Second Language courses are available at all the libraries in Gwinnett County.  Shown is the Lilburn Branch located on the first floor of Lilburn City Hall. (Photo courtesy of the Gwinnett County Public Library System).

These days, there seems to be plenty of time on everyone’s hands due to the ongoing COVID-19 pandemic here in Gwinnett County and all over the world.

If you want to spend that spare time learning a second language, whether for work, school or conversational purposes, you might want to consider something offered at the Gwinnett County Public Library (GCPL)…and it’s free!

You might not know it, but the GCPL System gives residents the opportunity to learn a language other than their native one.

Regular classes teaching English-speaking residents to learn Spanish (and vice-versa) during a 10-week session are available. And, because of the pandemic, participants can take part virtually from the comfort of their homes.

“The English in Your Language program was added just under four years ago to help participants learn English with assistance in their native language,” according to Vicky Perez, manager of the Lilburn Branch and coordinator of the second language program. Spanish, Cantonese, Japanese, Korean, and Vietnamese currently are offered by the library.

All interested parties have to do is register on the system’s website,, and a facilitator will be in touch to confirm their spot in the program. 

“The program really took off last year during the pandemic,” said Perez. “We offered our sessions virtually starting in the summer and have experienced 150 percent growth between our summer and fall offerings.” She said their winter session began the week of January 12 and are seeing promising numbers in the first few weeks. 

The library holds two primary events during the year that non-English speaking customers can attend to either practice their English conversational skills or to learn basic English from a staff member who speaks their native language.  



A relaxed conversational atmosphere for English learners to practice their new skills is called ‘Let’s Talk,” another free service by the library. Participants can talk with people from different countries who also are trying to improve their conversational English. This program is open to the community and all conversations are conducted in English.

“This is our original language program that we began offering around a decade ago,” Perez said. “In this program, library staff lead customers with intermediate to advanced English proficiency in practicing their English skills, and learning vocabulary.” The 10-week program also is offered virtually, and registration is made online.

Basic English skills can be learned from a staff member who speaks a participant’s native language, as instruction is offered for speakers of Spanish, Vietnamese, Mandarin/Cantonese, Japanese and Korean.

In the World Language Programs, such as Hello! Hola! and Hello! Xin Chao, English speakers can learn a world language with the assistance of library staff. Spanish and Vietnamese are offered virtually at present with plans to offer more languages in the future.
If needed, a participant may start as a beginner in the programs, Perez said.

The Library System has let the public know about the courses through brochures, media, and “word of mouth, especially,” she said.

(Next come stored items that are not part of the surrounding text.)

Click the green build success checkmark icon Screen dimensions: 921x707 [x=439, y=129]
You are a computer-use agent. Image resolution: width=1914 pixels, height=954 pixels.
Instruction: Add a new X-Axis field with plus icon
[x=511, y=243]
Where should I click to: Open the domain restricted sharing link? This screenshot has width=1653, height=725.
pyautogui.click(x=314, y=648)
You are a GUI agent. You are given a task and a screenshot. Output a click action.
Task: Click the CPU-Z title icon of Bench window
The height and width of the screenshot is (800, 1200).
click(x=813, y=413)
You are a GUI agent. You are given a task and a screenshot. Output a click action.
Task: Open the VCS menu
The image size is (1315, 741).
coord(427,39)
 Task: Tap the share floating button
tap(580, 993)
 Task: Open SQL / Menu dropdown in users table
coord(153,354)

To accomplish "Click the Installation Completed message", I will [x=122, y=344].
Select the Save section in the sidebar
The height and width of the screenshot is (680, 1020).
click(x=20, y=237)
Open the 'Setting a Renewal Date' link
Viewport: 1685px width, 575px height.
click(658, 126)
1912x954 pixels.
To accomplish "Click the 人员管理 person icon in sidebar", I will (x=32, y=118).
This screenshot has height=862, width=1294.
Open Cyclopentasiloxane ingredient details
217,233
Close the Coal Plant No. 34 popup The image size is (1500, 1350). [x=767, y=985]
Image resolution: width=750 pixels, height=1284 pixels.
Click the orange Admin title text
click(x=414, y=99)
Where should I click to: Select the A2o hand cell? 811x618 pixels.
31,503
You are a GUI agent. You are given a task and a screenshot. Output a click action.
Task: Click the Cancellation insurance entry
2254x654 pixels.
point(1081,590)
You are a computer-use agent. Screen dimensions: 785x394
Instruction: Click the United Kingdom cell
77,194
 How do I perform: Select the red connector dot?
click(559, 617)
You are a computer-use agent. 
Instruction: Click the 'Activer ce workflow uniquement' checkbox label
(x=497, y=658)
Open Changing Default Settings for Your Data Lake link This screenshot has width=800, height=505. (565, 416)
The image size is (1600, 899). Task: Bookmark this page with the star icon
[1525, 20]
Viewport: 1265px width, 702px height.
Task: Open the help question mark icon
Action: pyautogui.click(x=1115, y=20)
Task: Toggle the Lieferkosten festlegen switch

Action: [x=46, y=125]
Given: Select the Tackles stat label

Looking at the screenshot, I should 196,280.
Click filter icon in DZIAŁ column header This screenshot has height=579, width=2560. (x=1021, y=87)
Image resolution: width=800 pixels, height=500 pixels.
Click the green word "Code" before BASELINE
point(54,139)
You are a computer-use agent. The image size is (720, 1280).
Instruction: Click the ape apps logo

“We have received overwhelmingly positive feedback from the community for our language programs, and often our programs will grow through word of mouth,” she said. “Registration for our sessions fills up rather quickly as a result.”
Gwinnett County Public Library Interior 1000xPersonal computers are available for accessing information at the Gwinnett County libraries. (Photo courtesy of the Gwinnett County Public Library System).
Due to the ongoing pandemic, the system has had to pivot previous in-person sessions to a virtual format.

“However, we still prioritize our customers' needs and make our sessions adaptable to those with varying comfort levels of technology,” Perez said. “We believe in meeting our participants where they are.”

She said participants, in some cases, have used the completion certificates that are offered at the end of the course to demonstrate that they’re working on their English skills for professional development.